All cases were adults except 7 cases where WT-1 was studied. The findings associated with each marker have been defined separately below. Table III summarizes the staining features of all markers and Figures 1A-F and 2A-F show the typical staining patterns.

Table III: Staining features of immunohistochemical markers in normal renal parenchyma

Figure 1: Glomerular and tubular structures with different immunohistochemical markers in the normal renal parenchyma. A) H&E, B) CD10, C) Renal cell carcinoma marker (RCCMa), D) AMACR, E) CK7, F) CK19 (DAB, x200).

Figure 2: Glomerular and tubular structures with different immunohistochemical markers in the normal renal parenchyma. A) Vimentin, B) C kit (CD117), C) EMA, D) CKhmw, E) WT-1, F) p63 (DAB, x200).

Renal cell carcinoma marker (RCCMa): The PTC stained prominently with RCCMa in all cases. Staining was especially prominent at the apical “brush border”. Variable focal staining of PEC in some glomerules was noted. There was no staining of DTC or CTC. No urothelial epithelium staining was found.
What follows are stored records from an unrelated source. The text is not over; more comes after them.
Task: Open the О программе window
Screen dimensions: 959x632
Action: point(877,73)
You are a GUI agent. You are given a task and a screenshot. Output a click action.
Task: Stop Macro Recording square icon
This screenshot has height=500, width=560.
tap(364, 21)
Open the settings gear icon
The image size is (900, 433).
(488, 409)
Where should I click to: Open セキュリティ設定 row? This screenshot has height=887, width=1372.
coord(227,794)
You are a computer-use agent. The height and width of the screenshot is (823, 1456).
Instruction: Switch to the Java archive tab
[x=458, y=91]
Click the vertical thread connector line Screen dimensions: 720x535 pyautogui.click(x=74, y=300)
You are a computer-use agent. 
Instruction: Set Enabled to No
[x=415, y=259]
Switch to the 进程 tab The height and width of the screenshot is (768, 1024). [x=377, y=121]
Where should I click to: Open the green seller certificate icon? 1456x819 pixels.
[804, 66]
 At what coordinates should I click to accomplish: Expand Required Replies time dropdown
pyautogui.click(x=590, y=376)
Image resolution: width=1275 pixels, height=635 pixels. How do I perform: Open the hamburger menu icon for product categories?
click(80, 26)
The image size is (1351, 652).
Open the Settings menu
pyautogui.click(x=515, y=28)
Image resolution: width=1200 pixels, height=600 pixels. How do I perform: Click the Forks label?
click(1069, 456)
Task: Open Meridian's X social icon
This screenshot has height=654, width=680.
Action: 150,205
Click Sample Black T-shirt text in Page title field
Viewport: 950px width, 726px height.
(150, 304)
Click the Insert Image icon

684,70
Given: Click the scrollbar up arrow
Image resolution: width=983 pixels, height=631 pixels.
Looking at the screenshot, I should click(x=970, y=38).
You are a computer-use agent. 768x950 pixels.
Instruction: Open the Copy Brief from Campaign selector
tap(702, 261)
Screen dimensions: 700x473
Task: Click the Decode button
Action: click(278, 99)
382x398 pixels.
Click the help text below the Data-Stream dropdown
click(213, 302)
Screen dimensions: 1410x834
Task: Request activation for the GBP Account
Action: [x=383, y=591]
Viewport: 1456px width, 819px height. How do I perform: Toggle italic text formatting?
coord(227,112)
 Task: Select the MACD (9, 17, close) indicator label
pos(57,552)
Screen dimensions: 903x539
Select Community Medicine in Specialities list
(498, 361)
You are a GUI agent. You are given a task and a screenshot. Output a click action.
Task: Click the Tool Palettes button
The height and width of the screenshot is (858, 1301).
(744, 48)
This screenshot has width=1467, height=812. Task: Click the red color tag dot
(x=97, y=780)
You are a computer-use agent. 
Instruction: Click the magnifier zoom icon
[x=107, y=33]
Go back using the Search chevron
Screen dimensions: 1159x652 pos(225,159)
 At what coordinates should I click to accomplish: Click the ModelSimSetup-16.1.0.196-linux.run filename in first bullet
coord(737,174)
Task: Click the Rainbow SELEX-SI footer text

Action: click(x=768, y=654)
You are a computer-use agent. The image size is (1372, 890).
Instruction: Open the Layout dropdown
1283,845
CD10: There was marked staining in PTC, especially in the apical section, in all cases. There was positivity in both glomerular PEC and VEC. We did not find staining in CTC or urothelial epithelium.

Vimentin: Although it was difficult to determine the exact localization in the renal parenchyma, there was generally focal and irregular vimentin positivity that was usually more pronounced in the basal portions of the tubular cells. Most of these cells were interpreted as DTC. There was more marked positive staining that was still marked together with chronic tubuloinstersitial changes and distalization in one case. Glomerular VEC were positive. Peritubular capillaries and vessel walls were also vimentin positive. No positivity was found in the urothelial epithelium.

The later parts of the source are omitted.